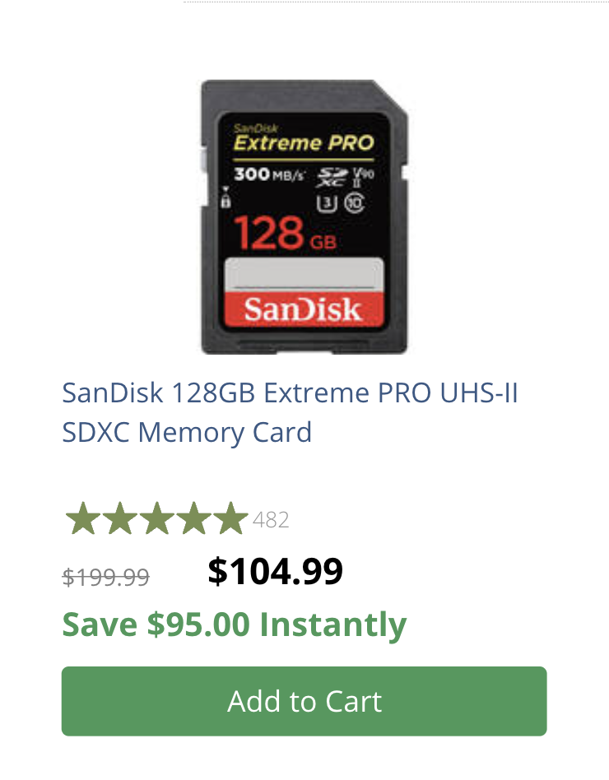
Task: Open the 482 reviews count
Action: (271, 520)
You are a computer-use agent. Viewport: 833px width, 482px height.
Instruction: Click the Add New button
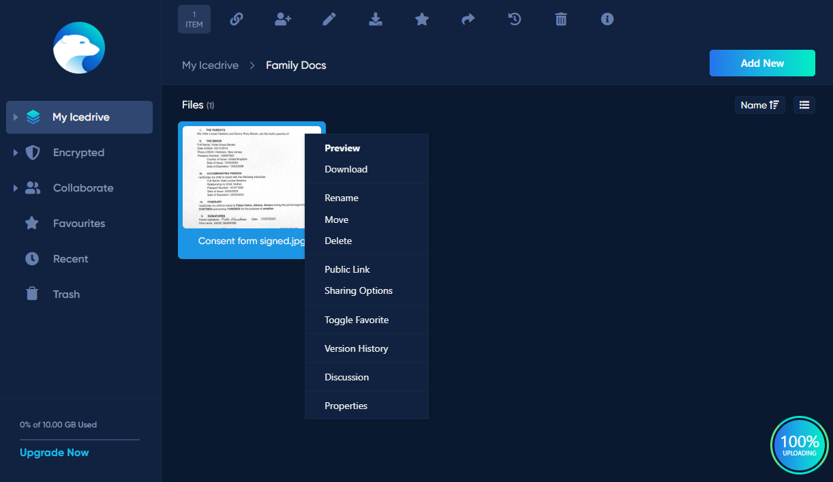tap(762, 63)
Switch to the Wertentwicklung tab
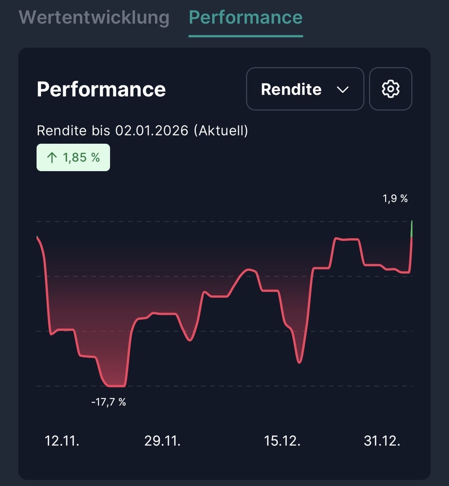 point(94,17)
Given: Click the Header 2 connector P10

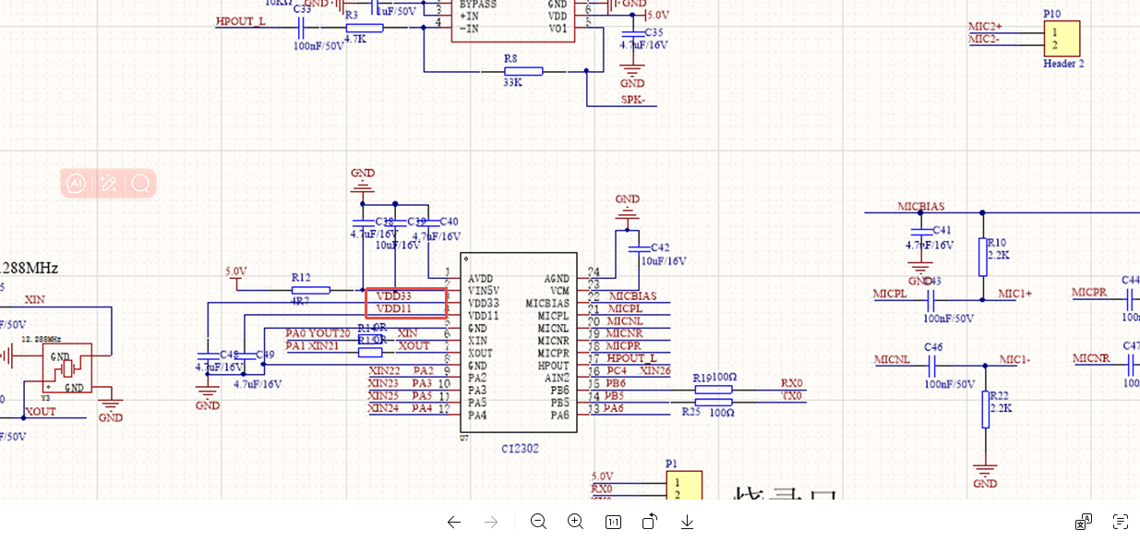Looking at the screenshot, I should coord(1062,39).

◆ ◆ ◆ ◆

Exercise> Please give again only the lines from the one containing "Switch to the Wertentwicklung tab" through the last line of the entries above, exactly as they stand and without pictures.

Solution>
Switch to the Wertentwicklung tab
 point(94,17)
Given: Click the Header 2 connector P10

Looking at the screenshot, I should coord(1062,39).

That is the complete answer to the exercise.